Speaking of eating, after years of experimentation, I have determined that oysters are best consumed after being roasted on a grill. However, for those city folks who are not allowed a grill, I have also discovered that they can be cooked in the microwave oven. This is especially handy if you have just a few. First, examine your oyster. It has two shells, which should be tightly closed. If not, discard the oyster. One shell, or valve, is flat. The other curved valve is called the cup. Place half a dozen of them on a microwave safe plate, cup side down, supporting the cup on the outside rim of the plate to preserve those precious bodily fluids. Cook on high for about a minute, or until they just open and steam. Also, oyster shooters have become popular. Place a shucked oyster in a shooter glass, add some hot sauce/and or very spicy Bloody Mary mix, and a shot of ice cold vodka.

What about eating raw oysters only during months containing the letter “R”? It was thought that eating oysters only during cold months was just a holdover from the days before refrigeration. Also, oysters produce eggs and sperm during the months with no “R”, which some felt made them taste more bland and watery.

These days the FDA plans to prohibit the sale of raw oysters obtained from the Gulf coast during the warm non “R” months. As filter feeders, oysters tend to concentrate microorganisms and pollutants. Raw oysters have been implicated in a wide variety of diseases, including Vibrio vulnificus, the most dangerous. While more typically producing nausea, vomiting, and diarrhea, it can result in bloodstream infections (sepsis) and severe wound infections resulting in loss of skin, kidney failure, amputations, excruciating pain, and death, especially among the immunocompromised. And Vibrio vulnificus is a particular problem in the warmer water in the Gulf Coast and Florida.
I spent last summer sexing oysters by dissecting them and looking at them under the microscope. I saw way too many creepy crawlies swimming around in them to ever truly enjoy eating a raw oyster again, at least while sober.
I asked neighbor Gloria Diggs whether she worries about eating her oysters raw. “Lawd son,” she said, “back in the 30’s my father used to pack our oysters in horse manure during the holidays to fatten them up. I’ve never been sick from an oyster!”

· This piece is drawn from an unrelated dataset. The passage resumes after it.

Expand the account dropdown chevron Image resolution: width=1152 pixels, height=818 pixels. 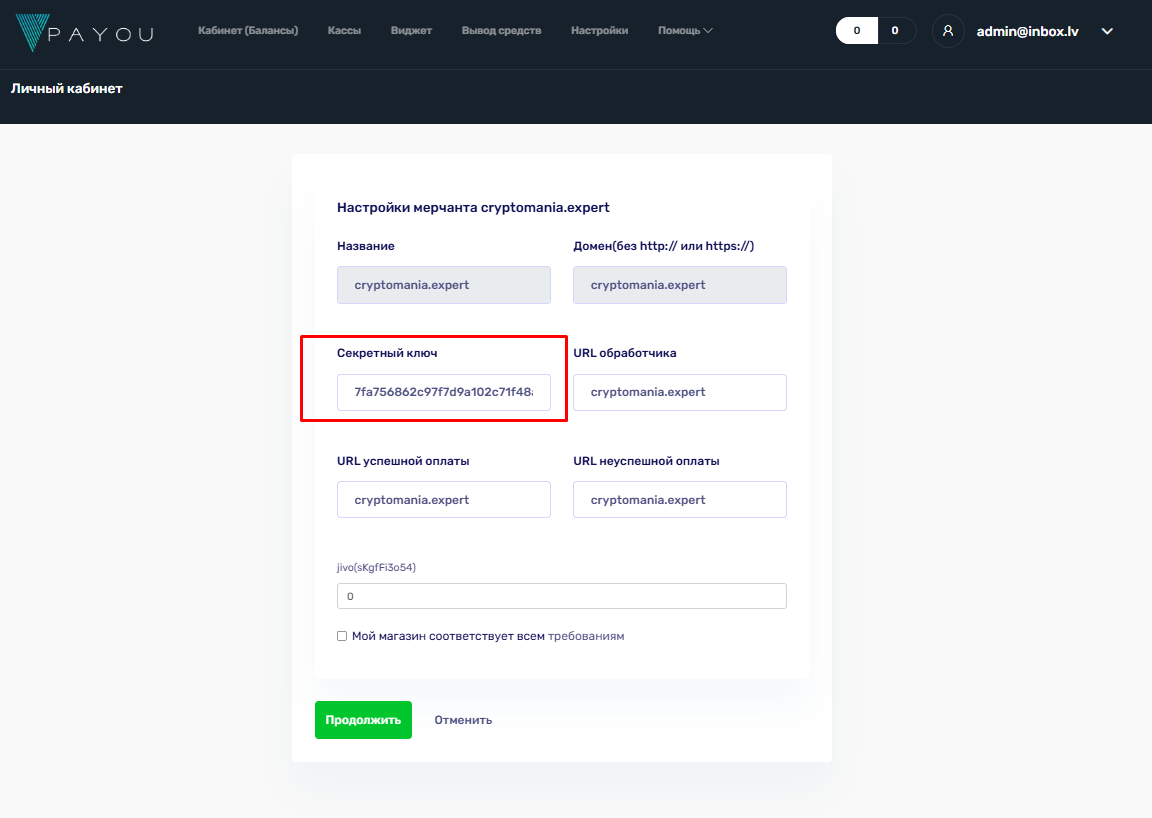[x=1107, y=31]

Oysters are prolific and versatile. In mid to late summer the mature female releases 3.5 million eggs, the male releases many times that of that number of sperm. Oysters start off male, and then as they get bigger they tend to become female, but can revert back to males as needed. Do these acrobatics have anything to do with oysters legendary effects on libido?

Much is made of oysters as aphrodisiacs, more so in popular than in medical literature. Some attribute the oyster’s alleged effect to the fact that they contain Vitamin B12, or zinc, or rare amino acids D-aspartic acid and NMDA (thought to help in the production of the sex hormones testosterone and progesterone.) Casanova allegedly fortified himself for the rigors of the coming day by consuming 50 oysters each morning. History’s first physician, Hippocrates, recommended oysters merely as a laxative. Later, his disciple Galen mistook pneumatics for hydraulics as the cause of tumescence, and recommended oyster consumption for erectile dysfunction in order to increase “wind”.

Most feel the alleged aphrodisiacal properties actually came about because of the freshly shucked oyster’s remarkable resemblance, as viewed in profile, to a women’s….well, look for yourself. I personally have never noticed any particular effect, other than those perhaps caused by accompanying beverages.

You may not have the opportunity to have as much fun with oysters as I do on the shores of the Great Shellfish Bay. But you can certainly help all oyster gardeners, and you don’t have to answer an ad in a magazine to do it. Help discourage agricultural nutrient, silt and storm water runoff, keep your septic system and municipal sewage systems up to date, monitor forestry and resource extraction discharge, discourage wetland development, fund estuarine research…. And eat oysters, just for fun.